#### Work item
Your answer must consist of exactly the lines below, starting with the line with "Given: Choose radio" and going on through the line with "Task: Click the scarab 375.00 payout cell", and nothing else.
------------------------------
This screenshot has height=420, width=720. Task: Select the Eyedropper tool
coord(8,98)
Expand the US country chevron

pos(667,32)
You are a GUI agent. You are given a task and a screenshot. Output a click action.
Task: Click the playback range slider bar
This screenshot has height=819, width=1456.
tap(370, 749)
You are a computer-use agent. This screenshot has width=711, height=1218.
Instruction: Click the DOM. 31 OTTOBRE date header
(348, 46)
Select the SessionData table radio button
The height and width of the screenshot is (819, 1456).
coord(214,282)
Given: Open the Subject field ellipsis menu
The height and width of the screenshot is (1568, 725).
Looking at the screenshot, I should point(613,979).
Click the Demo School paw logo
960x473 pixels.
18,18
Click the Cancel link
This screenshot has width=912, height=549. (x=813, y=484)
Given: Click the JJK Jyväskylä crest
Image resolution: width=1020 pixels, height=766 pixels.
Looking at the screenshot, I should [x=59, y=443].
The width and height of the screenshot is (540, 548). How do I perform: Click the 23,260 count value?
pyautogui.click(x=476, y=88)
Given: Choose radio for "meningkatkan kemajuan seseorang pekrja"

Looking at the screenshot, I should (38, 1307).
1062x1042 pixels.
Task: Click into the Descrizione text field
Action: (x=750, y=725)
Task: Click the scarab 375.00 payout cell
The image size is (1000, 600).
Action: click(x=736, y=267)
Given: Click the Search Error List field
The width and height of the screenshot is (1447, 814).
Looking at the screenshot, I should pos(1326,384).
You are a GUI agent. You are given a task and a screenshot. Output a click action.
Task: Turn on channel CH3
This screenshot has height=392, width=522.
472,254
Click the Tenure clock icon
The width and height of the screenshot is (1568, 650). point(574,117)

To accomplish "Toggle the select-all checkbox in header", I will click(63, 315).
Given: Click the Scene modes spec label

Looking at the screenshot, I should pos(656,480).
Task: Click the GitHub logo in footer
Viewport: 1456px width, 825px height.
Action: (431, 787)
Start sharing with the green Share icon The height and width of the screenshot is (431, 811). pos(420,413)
------------------------------
#### Expected answer
Given: Choose radio for "meningkatkan kemajuan seseorang pekrja"

Looking at the screenshot, I should (38, 1307).
1062x1042 pixels.
Task: Click into the Descrizione text field
Action: (x=750, y=725)
Task: Click the scarab 375.00 payout cell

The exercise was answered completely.